── Data extracts ──

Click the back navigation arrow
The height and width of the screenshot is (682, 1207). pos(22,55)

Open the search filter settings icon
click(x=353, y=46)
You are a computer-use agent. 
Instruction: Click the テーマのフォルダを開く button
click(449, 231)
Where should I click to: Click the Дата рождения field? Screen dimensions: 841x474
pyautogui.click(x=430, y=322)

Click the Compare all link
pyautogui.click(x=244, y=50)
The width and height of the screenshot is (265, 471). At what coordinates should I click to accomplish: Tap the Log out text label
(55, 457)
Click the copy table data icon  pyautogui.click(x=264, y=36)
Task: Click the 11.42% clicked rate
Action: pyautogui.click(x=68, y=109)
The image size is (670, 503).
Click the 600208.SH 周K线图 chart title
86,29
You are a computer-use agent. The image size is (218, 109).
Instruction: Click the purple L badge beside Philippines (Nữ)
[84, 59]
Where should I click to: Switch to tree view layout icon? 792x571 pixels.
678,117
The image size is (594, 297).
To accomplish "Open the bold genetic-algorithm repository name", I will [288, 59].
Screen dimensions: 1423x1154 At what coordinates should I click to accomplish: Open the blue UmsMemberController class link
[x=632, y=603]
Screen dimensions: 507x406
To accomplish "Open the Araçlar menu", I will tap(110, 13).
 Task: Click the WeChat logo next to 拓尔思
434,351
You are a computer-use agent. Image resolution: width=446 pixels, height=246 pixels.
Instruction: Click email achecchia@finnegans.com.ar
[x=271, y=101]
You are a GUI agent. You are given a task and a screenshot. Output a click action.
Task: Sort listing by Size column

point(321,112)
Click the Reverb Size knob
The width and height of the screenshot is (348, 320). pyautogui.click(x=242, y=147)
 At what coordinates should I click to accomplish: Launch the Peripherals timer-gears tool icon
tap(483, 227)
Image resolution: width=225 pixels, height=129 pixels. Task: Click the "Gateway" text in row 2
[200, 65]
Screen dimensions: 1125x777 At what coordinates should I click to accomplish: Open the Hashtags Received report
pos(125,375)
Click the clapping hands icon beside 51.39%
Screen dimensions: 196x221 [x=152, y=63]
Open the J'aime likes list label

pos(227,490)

───

### [What this task involves]
All the records are to be transcribed exactly, with no line missing.

### [Response to this exercise]
Click the back navigation arrow
The height and width of the screenshot is (682, 1207). pos(22,55)

Open the search filter settings icon
click(x=353, y=46)
You are a computer-use agent. 
Instruction: Click the テーマのフォルダを開く button
click(449, 231)
Where should I click to: Click the Дата рождения field? Screen dimensions: 841x474
pyautogui.click(x=430, y=322)

Click the Compare all link
pyautogui.click(x=244, y=50)
The width and height of the screenshot is (265, 471). At what coordinates should I click to accomplish: Tap the Log out text label
(55, 457)
Click the copy table data icon  pyautogui.click(x=264, y=36)
Task: Click the 11.42% clicked rate
Action: pyautogui.click(x=68, y=109)
The image size is (670, 503).
Click the 600208.SH 周K线图 chart title
86,29
You are a computer-use agent. The image size is (218, 109).
Instruction: Click the purple L badge beside Philippines (Nữ)
[84, 59]
Where should I click to: Switch to tree view layout icon? 792x571 pixels.
678,117
The image size is (594, 297).
To accomplish "Open the bold genetic-algorithm repository name", I will [288, 59].
Screen dimensions: 1423x1154 At what coordinates should I click to accomplish: Open the blue UmsMemberController class link
[x=632, y=603]
Screen dimensions: 507x406
To accomplish "Open the Araçlar menu", I will tap(110, 13).
 Task: Click the WeChat logo next to 拓尔思
434,351
You are a computer-use agent. Image resolution: width=446 pixels, height=246 pixels.
Instruction: Click email achecchia@finnegans.com.ar
[x=271, y=101]
You are a GUI agent. You are given a task and a screenshot. Output a click action.
Task: Sort listing by Size column

point(321,112)
Click the Reverb Size knob
The width and height of the screenshot is (348, 320). pyautogui.click(x=242, y=147)
 At what coordinates should I click to accomplish: Launch the Peripherals timer-gears tool icon
tap(483, 227)
Image resolution: width=225 pixels, height=129 pixels. Task: Click the "Gateway" text in row 2
[200, 65]
Screen dimensions: 1125x777 At what coordinates should I click to accomplish: Open the Hashtags Received report
pos(125,375)
Click the clapping hands icon beside 51.39%
Screen dimensions: 196x221 [x=152, y=63]
Open the J'aime likes list label

pos(227,490)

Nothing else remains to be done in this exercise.